Engineering Saccharomyces cerevisiae YPH499 for Overproduction of Geranylgeraniol.

Optimization of supply and conversion efficiency of geranylgeranyl diphosphate (GGPP) is important for enhancing geranylgeraniol (GGOH) production in Saccharomyces cerevisiae . In this study, first, a strain producing 26.92 ± 1.59 mg/g of dry cell weight squalene was constructed with overexpression of all genes of the mevalonate (MVA) pathway, and an engineered strain producing 597.12 mg/L GGOH at the shake flask level was obtained.
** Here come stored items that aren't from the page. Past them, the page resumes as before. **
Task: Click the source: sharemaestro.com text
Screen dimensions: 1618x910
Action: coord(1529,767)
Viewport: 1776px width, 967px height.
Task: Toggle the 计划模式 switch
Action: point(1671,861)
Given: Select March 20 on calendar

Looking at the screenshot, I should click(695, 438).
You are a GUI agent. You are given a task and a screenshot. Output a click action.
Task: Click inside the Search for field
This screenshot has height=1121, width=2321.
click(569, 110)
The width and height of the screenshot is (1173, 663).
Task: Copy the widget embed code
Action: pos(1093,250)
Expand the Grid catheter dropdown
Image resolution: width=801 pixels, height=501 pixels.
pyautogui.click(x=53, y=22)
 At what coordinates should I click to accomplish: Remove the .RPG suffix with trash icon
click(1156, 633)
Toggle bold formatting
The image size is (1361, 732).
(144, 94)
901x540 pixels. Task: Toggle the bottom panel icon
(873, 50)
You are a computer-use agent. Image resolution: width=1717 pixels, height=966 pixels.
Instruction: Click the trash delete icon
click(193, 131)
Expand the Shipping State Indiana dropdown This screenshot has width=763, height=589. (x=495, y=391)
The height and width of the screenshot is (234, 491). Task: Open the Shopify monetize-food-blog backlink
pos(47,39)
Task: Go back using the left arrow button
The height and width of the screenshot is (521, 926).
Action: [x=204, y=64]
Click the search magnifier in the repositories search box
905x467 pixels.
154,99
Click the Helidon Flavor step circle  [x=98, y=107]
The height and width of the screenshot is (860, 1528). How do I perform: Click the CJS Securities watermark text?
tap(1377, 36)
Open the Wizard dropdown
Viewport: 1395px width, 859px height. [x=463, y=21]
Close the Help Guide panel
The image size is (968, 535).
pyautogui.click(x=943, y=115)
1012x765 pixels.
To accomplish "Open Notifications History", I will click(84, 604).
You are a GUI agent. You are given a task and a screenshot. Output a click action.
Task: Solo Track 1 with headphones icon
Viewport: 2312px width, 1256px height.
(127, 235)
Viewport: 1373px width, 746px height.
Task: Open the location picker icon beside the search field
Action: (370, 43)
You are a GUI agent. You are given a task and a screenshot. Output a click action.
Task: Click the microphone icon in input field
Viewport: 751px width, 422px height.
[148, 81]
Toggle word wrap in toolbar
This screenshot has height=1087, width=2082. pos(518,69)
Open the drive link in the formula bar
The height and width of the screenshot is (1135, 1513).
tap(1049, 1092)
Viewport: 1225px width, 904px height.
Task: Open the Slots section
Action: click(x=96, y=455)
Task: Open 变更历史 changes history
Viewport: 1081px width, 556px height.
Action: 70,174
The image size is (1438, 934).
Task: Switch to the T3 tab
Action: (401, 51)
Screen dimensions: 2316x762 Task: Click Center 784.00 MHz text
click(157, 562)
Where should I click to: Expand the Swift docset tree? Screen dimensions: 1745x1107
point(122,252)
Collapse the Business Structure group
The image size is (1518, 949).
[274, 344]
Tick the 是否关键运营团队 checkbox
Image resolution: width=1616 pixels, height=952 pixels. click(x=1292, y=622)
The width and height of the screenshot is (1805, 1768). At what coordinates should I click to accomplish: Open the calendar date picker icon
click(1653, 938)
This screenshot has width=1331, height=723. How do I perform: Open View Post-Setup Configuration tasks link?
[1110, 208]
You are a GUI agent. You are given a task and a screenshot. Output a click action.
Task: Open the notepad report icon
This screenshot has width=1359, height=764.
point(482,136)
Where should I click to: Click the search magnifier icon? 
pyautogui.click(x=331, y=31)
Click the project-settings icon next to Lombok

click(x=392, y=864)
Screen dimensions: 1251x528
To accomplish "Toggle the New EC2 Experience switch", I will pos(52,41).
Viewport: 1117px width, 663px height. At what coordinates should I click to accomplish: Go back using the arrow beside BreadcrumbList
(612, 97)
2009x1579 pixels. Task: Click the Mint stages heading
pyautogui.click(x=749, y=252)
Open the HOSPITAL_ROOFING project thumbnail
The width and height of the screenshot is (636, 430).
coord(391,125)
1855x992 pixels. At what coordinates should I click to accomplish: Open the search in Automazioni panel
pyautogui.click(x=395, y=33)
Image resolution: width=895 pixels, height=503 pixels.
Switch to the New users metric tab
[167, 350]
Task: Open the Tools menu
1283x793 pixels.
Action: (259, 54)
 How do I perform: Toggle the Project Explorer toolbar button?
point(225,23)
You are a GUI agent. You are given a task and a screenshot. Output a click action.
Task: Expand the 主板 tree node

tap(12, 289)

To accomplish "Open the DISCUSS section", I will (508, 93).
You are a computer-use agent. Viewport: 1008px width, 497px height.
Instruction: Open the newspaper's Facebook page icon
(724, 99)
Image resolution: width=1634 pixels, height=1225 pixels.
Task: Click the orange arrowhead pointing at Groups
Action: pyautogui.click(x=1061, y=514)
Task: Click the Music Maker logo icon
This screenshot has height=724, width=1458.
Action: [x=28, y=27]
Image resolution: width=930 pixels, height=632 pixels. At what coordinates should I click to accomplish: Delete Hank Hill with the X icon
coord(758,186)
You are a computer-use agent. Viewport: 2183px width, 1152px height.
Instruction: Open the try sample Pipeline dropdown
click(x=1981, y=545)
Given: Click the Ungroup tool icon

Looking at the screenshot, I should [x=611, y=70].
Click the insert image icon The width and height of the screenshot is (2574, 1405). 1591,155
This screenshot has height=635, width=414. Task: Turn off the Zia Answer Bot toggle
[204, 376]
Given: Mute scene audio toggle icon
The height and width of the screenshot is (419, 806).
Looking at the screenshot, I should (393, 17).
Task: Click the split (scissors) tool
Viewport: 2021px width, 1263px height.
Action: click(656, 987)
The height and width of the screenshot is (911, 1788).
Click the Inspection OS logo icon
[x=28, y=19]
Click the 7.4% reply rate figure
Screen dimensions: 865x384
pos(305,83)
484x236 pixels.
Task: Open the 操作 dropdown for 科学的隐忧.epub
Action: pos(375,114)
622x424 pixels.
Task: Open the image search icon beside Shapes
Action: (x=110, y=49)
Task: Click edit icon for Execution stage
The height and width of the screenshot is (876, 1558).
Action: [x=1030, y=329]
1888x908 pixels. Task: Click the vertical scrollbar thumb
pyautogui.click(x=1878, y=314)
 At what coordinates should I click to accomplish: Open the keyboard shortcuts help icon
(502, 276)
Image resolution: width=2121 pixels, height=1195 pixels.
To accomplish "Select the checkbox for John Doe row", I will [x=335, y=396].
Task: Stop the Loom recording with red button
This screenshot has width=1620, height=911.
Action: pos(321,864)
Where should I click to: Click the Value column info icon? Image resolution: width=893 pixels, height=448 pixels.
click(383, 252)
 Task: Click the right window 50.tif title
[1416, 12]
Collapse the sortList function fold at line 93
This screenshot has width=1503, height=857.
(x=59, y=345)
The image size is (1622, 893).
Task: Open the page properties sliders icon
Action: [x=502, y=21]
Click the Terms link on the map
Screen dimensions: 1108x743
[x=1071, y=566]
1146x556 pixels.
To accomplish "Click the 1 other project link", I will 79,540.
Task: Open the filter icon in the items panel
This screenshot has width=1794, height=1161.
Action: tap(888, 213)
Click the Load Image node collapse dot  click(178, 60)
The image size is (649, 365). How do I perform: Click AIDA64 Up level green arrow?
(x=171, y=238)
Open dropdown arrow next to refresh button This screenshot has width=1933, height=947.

Second, through additional expression of PaGGPPs - ERG20 and PaGGPPs - DPP1 , and downregulating expression of ERG9 , the GGOH titer was increased to 1221.96 mg/L. Then, a NADH HMG-CoA reductase from Silicibacter pomeroyi ( SpHMGR ) was introduced to alleviate the high dependence of the strain upon NADPH, and the GGOH production was further increased to 1271.14 mg/L. Finally, the GGOH titer reached 6.33 g/L after optimizing the fed-batch fermentation method in a 5 L bioreactor, with a 24.9% improvement from the previous report. This study might accelerate the process of developing S. cerevisiae cell factories for diterpenoid and tetraterpenoid production.